Senate minority leader Mitch McConnell speaks with reporters on July 26, 2011, on Capitol Hill in Washington. (AP Photo/J. Scott Applewhite)
Mitch McConnell has since 2007 been maintaining a rogue branch of government.
Though the Republican leader in the Senate lacks any constitutional grounding, though he has no popular mandate and though he leads only a minority of senators, McConnell has defined the range of debate and steered the direction of the federal government by engaging in the most aggressive abuse of the rules in the history of the chamber.
That abuse involves a redefinition of the traditional filibuster power as a veto that the minority can use to undermine not just legislation and presidential appointments but the very functioning of the federal government.
The founders of the American experiment imagined no such veto. In fact, the US Constitution imagines a system under which the legislative branch provides advice and consent to the executive branch.
But McConnell has so exaggerated the filibuster power that it has effectively allowed him to thwart not just Senate votes but the operations of federal agencies such as the National Labor Relations Board. He and his allies have gone so far as to block the confirmation of nominees for cabinet posts, such as Department of Labor nominee Tom Perez.
McConnell’s crew has done this with a consistency that extends far beyond specific issues or individuals.
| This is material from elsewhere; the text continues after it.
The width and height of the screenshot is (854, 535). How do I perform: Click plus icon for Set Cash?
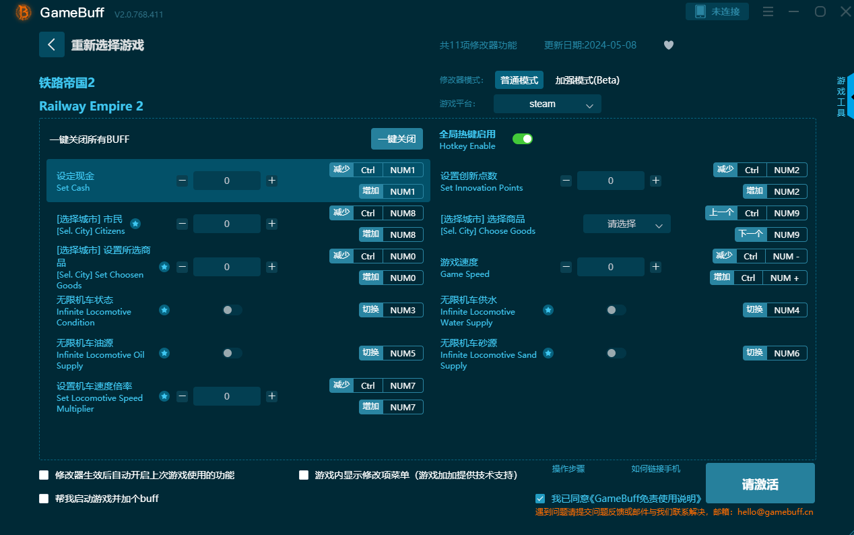click(x=272, y=181)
They have created systematic obstruction, which allows the minority leader to “govern,” even though he lacks any authority to do so.
When Lyndon Baines Johnson was the Senate majority leader in the contentious 1950s—an era of Cold War, segregation, recession and debates over everything from space travel to statehood for Alaska—he only had to file one cloture motion to end a filibuster.
Since Harry Reid became Senate minority leader in 2007, he has had to file 420 cloture motions to end filibusters. And while he usually has majority support for acting on a bill or an appointment, he rarely has the sixty-vote super-majority required by McConnell.